Comment by eddythompson80
18 hours ago
SRE agents are the worst agents. I totally get why business and management will demand them and love them. After all, they are the n+1 of customer support chat bot that you get frustrated talking to before you find the magic way to get to a person.
We have been using few different SRE agents and they all fucking suck. The way they are promoted and run always makes them eager to “please” by inventing processes, services, and work-arounds that don’t exist or make no sense. Giving examples will always sound pity or “dumb”. Every time I have to explain to management where SRE agent failed they just hand wave it and assume it’s a small problem. And the problem is, I totally get it. When the SRE agent says “DNS propagation issues are common. I recommend flushing dns cache or trying again later” or “The edge proxy held a bad cache entry. Cache will eventually get purged and the issue should be solved eventually” sounds so reasonable and “smart”. The issue was in DNS or in the proxy configuration. How smart was the SRE agent to get there? They think it’s phenomenal and it may be. But I know that the “DNS issue” isn’t gonna resolve itself because we have a bug in how we update DNS. I know the edge proxy cache issue is always gonna cause a particular use case to fail because the way cache invalidation is implemented has a bug. Everyone loves deflection (including me) and “self correcting” systems. But it just means that a certain class of bugs will forever be “fine” and maybe that’s fine. I don’t know anymore.
That’s my experience working with most SRE humans too. They’re more than happy to ignore the bug in DNS and build a cron job to flush the cache every day instead.

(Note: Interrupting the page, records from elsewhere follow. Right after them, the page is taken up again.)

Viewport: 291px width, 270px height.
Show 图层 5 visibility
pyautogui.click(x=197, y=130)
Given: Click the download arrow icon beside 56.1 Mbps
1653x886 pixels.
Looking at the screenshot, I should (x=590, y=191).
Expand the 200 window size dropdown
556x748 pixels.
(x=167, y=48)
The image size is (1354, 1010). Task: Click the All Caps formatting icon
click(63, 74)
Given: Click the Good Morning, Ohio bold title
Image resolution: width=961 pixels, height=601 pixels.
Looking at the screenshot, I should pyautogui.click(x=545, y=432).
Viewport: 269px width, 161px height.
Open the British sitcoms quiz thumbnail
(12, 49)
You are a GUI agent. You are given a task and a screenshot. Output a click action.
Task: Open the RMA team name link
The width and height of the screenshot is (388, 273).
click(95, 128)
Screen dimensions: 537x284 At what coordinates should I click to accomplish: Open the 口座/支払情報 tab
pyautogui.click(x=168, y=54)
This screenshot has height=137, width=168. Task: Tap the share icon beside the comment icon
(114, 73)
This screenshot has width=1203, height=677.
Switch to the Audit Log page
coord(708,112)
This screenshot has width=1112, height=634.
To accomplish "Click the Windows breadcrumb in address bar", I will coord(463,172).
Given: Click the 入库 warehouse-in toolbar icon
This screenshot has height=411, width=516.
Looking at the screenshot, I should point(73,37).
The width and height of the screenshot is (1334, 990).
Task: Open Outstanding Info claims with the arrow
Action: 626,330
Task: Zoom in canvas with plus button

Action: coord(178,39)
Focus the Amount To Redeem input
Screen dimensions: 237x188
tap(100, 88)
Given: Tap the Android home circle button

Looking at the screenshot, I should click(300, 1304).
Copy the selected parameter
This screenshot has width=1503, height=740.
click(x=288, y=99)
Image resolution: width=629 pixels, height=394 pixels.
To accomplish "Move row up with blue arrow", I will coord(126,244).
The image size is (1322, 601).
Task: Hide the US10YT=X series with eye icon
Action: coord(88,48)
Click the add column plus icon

So in some sense the agent is doing a pretty good job…
I have no personal experience with the SRE agents, but I used Codex recently when trying to root cause an incident after we're put in a stop gap, and it did the last mile debugging of looking through the code for me once I had assembled a set of facts & log lines and accurately pointed me to some code I had ignored in my mental model because it was so trivial I didn't think it could be an issue.
That experience made me think we're getting close to SRE agents being a thing.
And as the LLM makers like to reiterate, the underlying models will get better.
Which is to say, I think everyone should have some humility here because how useful the systems end up being is very uncertain. This of course applies just as much to execs who are ingesting the AI hype too.
I guess that depends on how you use agents (SRE or in general). If you ask it a question (even implicitly) and blindly trust the answer, I agree. But if you have it help you find the needle in the haystack, and then verify that did indeed find the needle, suddenly it’s a powerful tool.
Have you used Amazon Q? It's actually pretty handy at investigating, diagnosing, and providing solutions for AWS issues. For some reason none of our teams use it, and waste their time googling or opening tickets for me to answer. I go to Q and ask it, it provides the answer, I send it back to the user. I don't think an "SRE Agent" will be useful because it's too generic, but "Agent customized to solve problems for one specific product/service/etc" can actually be very useful.
That said, I think you're right that you can't really replace an Operations staff, as there will always need to be a human making complex, multi-dimensional decisions around constantly changing scenarios, in order to keep a business operational.